Rumor and Gossip: Deadly Sins

Some may think gossip is a healthy way of dealing with uncertainty, but gossip and rumors are deadly for teams and organizations. Here is what you can do to stop the idle chatter at the water cooler. 


If you or others have an issue at work, one ground rule is: don't gossip and don't spread rumors. In my book Communicate or Die, I call rumors and gossip one of four capital sins of speaking that can paralyze organizations. Rumor and gossip are usually about the personal affairs of others. A French phrase aptly sums up this way of speaking: "Les absents ont toujours tort"("Those who are gone are always wrong"). The French got it exactly right: rumor and gossip are never communicated directly to the people whom they badmouth. They are at the opposite end of the spectrum from responsibility.

A few careless — or worse, maliciously and carefully placed — words can destroy what took years to build. Rumors and gossip have the power to damage the best organizations. They are possibly perhaps the most deadly ways of speaking.

Even if they did no other damage, rumor and gossip are costly at the least. If 1,000 people work for a company, each earns an average of $30 an hour and each spends an hour a day gossiping at the water cooler, over lunch or at the copier, the organization will lose $30,000 a day, or around $10 million a year. Not to mention opportunity costs — opportunities missed while people chatter away.

Rumor and gossip rise with uncertainty, so expect more of them now. The more people sense that their job is on the line, the less straight they will be to your face. Fear will block them from communicating honestly. At one of our clients, people had never been trained to say what they thought to each other's faces. In public, they said only the words they thought their superiors wanted to hear. Two people, the chairman and the CEO, took it to the extreme. Each of them called me overseas — each separately — to complain about the other, when their offices were about a three-minute walk from each other.

As I use the terms, rumor and gossip include complaining about an issue to people who have no power to do something about it. Most of us have that nasty habit. We complain to anyone and everyone except the person who can actually do something to resolve our complaint. If you are an account executive, complaining to other account executives about the VP of sales will only aggravate your issue, because all you do is gather evidence for your viewpoint instead of speaking to the VP directly. The person who complains only to co-workers who cannot act fuels the perception that "nothing matters," "we have no power to change things," "they never listen," or "life here sucks."

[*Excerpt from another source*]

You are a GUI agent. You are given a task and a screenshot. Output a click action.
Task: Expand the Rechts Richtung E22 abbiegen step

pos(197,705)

When enough people in an organization add enough of this fuel, the environment begins to mirror their complaints. Of course, the people doing the complaining have no idea that they had everything to do with shaping the environment they so vigorously oppose. They don't see that they literally speak that environment into being.

Minimizing rumors and gossip is essential for the health and productivity of your enterprise. How can you do that? I recommend three ground rules.

  • First: No gossip. 
  • Second: Complain only to the person who can do something about it. That person is usually either the one who gave rise to the issue, or the manager in charge. For instance, if you have a complaint about how people are promoted at your company, the person to talk to might be the company president, the department chief, or the head of human resources. If that person cannot handle the issue satisfactorily, then you both need to determine a third person who can resolve the issue. 
  • Third: Offer not a problem but a solution. Don't allow people to delegate problems upward in the organization. Hold them accountable for solving problems.